Reclassification of juvenile Huntington’s disease may be required
medwireNews: A retrospective analysis of a cohort of children and adolescents with Huntington’s disease points to the presence of two juvenile forms that have markedly different clinical features and prognosis.
Individuals with “large CAG expansions experienced different motor and non-motor symptoms at disease onset and throughout the disease course, showed a faster rate of disease progression and had reduced survival not previously reported in patients with Huntington’s disease”, say the researchers.
And although they highlight the preliminary nature of the study, the team believes that “the current classification of juvenile Huntington’s disease might need to be revised.”
The study authors drew on the REGISTRY and ENROLL-HD platforms and two institutional databases to identify 36 patients with Huntington’s disease that manifested at 20 years of age or younger; all patients had motor symptoms, either with or without disabling psychiatric symptoms.
Hierarchical clustering analysis identified two subgroups, termed the highly expanded (HE) and low expansion (LE) subgroups, which differed by median CAG length and age of onset, at 86 versus 61 repeats and 4.0 versus 16.5 years, respectively.
Patients in both subgroups tended to present with dystonia and parkinsonism, but the 10 patients in the HE subgroup were significantly more likely to also have gait disturbances at presentation, at 80% compared with 27% of the 26 patients in the LE subgroup, while loss of hand dexterity was significantly less common, at 0% versus 42%.
The differences between groups persisted over time, such that severe gait impairment (90 vs 35%), development delays (90 vs 0%) and seizures (80 vs 12%) were significantly more common in the HE than the LE cohort, whereas the incidence of chorea (0 vs 35%) and obsessional behaviour (20 vs 73%) was significantly lower.
Furthermore, using data on 121 deceased patients whose age at death was known, the team found that survival was significantly shorter for patients with juvenile presentation than for those with adult-onset Huntington’s disease (hazard ratio [HR]=2.18).
And among the juvenile patients, those with the HE form had significantly worse survival than patients with either the LE form (HR=4.35) or adult-onset disease (HR=5.62). By contrast, survival in the LE subgroup did not differ significantly from the adult-onset group.
In light of these observations, researcher Ferdinando Squitieri (IRCCS Casa Sollievo della Sofferenza Hospital, Rome, Italy) and co-workers summarise that patients with HE juvenile Huntingdon’s disease “should be regarded as having a pathogenic process that is more severe” than that of patients with LE juvenile or adult-onset disease.
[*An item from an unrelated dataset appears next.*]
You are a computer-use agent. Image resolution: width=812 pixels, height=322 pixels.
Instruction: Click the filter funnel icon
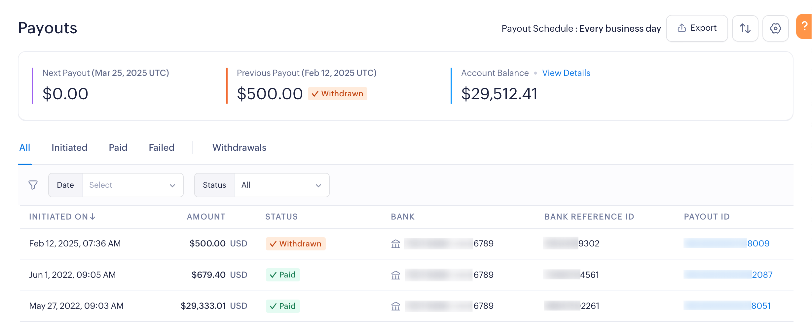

However, they note the inherent challenges in comparing the clinical manifestations of the HE and LE subgroups given the differences in the age of onset.
“Unlike in adult-onset Huntington’s disease, disease processes in juvenile Huntington’s disease are overlaid on the natural process of brain development, complicating the interpretation of how symptoms manifest and change over time”, the investigators explain in The Lancet Neurology.
“Therefore, whether differences in presenting symptoms represent a difference in disease pathophysiology or are a consequence of the developmental processes is unknown”, they conclude.